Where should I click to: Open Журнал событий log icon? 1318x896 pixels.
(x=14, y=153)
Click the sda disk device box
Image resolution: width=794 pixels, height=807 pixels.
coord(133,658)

▶ _Requirement_
All records are to be written out exactly.

▶ _Your solution_
Where should I click to: Open Журнал событий log icon? 1318x896 pixels.
(x=14, y=153)
Click the sda disk device box
Image resolution: width=794 pixels, height=807 pixels.
coord(133,658)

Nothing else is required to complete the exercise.